L’actrice principale (et petite soeur de la réalisatrice), Oulaya Amamra, 20 ans, incarne Dounia, une jeune fille qui vit dans un camp de roms en marge d’une cité de la banlieue parisienne, et a décidé que dans sa vie, tout serait possible. Quitte à faire parler les poings. Elle forme un duo souvent hilarant, ados liées à la vie à la mort, avec Deborah Lukumuena, sa meilleure amie, la fille de l’imam du quartier. La drogue, la pauvreté et la relégation sont omniprésentes dans ce film qui prend aux tripes et était présenté à la Quinzaine des Réalisateurs.

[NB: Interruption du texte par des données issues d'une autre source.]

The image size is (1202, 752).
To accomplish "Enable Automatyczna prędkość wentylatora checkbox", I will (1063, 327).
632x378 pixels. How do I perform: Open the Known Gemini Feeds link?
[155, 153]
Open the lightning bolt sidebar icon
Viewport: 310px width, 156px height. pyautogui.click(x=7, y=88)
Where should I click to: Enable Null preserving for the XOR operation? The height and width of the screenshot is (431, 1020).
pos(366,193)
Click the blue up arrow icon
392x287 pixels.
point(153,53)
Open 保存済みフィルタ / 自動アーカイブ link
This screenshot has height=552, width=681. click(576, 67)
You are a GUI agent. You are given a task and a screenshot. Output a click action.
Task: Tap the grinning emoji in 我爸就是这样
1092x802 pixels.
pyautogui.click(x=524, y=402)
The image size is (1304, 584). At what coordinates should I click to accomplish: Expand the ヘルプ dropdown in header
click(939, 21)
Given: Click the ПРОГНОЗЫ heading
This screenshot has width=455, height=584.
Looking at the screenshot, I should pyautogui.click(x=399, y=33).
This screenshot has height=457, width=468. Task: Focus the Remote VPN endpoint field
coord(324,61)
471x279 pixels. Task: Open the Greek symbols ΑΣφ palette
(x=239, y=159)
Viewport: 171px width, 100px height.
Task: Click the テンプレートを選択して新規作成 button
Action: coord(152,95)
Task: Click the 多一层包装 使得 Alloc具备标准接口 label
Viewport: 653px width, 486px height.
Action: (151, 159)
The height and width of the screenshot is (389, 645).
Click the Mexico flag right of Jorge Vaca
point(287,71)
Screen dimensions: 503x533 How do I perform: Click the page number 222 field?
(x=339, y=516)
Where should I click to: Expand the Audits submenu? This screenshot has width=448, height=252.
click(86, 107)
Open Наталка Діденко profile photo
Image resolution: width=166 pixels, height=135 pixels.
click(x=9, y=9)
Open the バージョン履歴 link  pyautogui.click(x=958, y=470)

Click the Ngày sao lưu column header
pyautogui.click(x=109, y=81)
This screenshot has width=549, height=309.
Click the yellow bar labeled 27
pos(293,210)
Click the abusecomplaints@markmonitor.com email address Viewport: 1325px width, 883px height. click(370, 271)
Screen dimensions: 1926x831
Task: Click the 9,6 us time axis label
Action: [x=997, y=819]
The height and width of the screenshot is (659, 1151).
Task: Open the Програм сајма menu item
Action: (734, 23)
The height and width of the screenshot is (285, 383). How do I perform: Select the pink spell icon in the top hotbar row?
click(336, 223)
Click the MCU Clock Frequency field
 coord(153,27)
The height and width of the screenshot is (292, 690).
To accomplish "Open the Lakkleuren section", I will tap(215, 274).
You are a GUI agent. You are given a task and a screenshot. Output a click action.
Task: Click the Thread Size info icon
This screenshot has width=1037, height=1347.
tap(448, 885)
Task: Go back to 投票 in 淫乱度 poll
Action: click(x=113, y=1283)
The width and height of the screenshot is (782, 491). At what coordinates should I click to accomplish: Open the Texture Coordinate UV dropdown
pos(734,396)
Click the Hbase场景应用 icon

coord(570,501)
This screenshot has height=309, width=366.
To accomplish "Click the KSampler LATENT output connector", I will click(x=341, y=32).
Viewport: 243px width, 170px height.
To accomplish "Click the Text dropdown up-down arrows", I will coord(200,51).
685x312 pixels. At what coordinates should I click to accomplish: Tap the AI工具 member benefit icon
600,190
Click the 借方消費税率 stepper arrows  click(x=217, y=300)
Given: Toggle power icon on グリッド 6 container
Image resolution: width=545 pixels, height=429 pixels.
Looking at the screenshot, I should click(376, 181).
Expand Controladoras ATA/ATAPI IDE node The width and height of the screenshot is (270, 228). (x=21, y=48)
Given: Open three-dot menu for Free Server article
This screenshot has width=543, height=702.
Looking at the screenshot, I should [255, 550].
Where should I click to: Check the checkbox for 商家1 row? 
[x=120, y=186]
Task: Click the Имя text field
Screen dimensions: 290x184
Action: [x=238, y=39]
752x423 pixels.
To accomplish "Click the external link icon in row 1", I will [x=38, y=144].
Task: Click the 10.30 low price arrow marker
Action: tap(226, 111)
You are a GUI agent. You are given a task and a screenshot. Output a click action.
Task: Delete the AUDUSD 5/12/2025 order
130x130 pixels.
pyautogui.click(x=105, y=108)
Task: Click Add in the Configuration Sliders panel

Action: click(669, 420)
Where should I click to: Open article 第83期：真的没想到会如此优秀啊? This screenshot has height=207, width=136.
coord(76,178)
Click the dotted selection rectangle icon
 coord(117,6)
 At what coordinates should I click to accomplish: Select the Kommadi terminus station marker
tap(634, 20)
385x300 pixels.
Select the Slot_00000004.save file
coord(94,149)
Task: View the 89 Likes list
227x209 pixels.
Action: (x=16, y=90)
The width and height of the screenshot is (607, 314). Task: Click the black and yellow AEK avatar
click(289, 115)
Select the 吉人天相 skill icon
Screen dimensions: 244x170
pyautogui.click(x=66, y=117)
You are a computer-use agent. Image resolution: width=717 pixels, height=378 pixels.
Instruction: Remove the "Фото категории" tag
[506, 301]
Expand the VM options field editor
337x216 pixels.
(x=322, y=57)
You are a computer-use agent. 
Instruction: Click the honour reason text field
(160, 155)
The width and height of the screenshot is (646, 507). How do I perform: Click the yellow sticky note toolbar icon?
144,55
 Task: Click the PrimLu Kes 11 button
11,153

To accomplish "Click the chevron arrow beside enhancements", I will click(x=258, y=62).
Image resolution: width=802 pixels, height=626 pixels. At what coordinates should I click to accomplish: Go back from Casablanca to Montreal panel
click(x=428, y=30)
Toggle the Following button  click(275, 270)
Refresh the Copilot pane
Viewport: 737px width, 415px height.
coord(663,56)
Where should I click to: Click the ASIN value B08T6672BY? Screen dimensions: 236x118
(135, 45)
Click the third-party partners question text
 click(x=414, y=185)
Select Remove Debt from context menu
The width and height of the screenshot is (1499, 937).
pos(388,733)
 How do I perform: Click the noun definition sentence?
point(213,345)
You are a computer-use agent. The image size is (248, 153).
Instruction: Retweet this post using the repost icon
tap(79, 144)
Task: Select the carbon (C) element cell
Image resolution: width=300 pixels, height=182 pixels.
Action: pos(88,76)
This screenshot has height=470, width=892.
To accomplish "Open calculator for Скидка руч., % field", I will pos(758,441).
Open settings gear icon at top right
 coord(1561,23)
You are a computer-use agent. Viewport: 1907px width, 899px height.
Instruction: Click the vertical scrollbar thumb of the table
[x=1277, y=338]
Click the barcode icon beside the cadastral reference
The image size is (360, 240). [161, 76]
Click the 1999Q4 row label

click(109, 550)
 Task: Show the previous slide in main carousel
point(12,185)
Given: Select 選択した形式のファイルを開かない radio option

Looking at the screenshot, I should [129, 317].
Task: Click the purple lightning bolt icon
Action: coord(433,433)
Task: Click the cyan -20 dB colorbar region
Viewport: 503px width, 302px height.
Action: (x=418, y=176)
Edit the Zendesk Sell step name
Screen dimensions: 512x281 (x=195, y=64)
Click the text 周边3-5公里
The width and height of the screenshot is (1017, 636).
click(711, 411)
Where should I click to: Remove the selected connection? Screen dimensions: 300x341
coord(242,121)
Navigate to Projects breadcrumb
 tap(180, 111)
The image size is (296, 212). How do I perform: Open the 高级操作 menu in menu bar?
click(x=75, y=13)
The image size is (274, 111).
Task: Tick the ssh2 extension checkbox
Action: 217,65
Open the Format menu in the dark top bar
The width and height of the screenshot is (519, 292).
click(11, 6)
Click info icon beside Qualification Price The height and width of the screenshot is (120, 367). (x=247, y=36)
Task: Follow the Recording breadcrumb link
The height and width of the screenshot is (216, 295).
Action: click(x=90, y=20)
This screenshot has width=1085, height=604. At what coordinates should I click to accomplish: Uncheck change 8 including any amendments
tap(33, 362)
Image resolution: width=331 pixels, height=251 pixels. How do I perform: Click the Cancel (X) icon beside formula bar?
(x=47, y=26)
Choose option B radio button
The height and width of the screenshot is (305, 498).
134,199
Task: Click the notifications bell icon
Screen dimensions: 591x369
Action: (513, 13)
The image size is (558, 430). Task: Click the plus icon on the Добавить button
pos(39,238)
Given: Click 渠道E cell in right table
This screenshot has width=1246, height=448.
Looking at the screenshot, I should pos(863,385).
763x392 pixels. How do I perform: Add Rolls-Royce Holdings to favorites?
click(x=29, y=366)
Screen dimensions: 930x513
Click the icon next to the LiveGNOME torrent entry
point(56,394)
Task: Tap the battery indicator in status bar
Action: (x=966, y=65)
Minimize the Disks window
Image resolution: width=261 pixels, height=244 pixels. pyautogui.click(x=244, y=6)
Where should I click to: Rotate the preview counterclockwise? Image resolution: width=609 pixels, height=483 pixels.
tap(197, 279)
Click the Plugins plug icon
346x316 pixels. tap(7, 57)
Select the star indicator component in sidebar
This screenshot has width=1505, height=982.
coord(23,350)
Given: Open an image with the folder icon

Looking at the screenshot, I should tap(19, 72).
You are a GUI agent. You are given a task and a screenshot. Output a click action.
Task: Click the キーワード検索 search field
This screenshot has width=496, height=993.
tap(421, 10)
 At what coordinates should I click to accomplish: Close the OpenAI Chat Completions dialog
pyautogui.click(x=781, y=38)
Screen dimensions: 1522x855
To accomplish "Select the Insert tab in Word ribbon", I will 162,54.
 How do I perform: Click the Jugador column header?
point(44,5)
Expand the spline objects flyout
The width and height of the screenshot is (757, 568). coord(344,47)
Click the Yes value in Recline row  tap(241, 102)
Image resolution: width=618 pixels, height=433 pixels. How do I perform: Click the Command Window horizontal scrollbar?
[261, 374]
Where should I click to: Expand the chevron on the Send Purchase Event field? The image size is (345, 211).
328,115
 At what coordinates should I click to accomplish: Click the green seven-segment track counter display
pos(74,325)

Mais ici, nul misérabilisme ou discours social pesant. Le spectateur est happé par une histoire foisonnante, suivant les pas de Dounia, qui quitte le lycée et s’émancipe de sa famille. La mise en scène soignée de la réalisatrice d’origine marocaine, née dans la banlieue sud de Paris, offrant de belles séquences chorégraphiées, lorsque Dounia tombe amoureuse d’un jeune danseur de son quartier. La question du rapport à la religion est abordée, tandis que le féminisme est une évidence : le caïd de la cité est une fille qui revendique tout naturellement “d’avoir du clito”, plutôt que des couilles.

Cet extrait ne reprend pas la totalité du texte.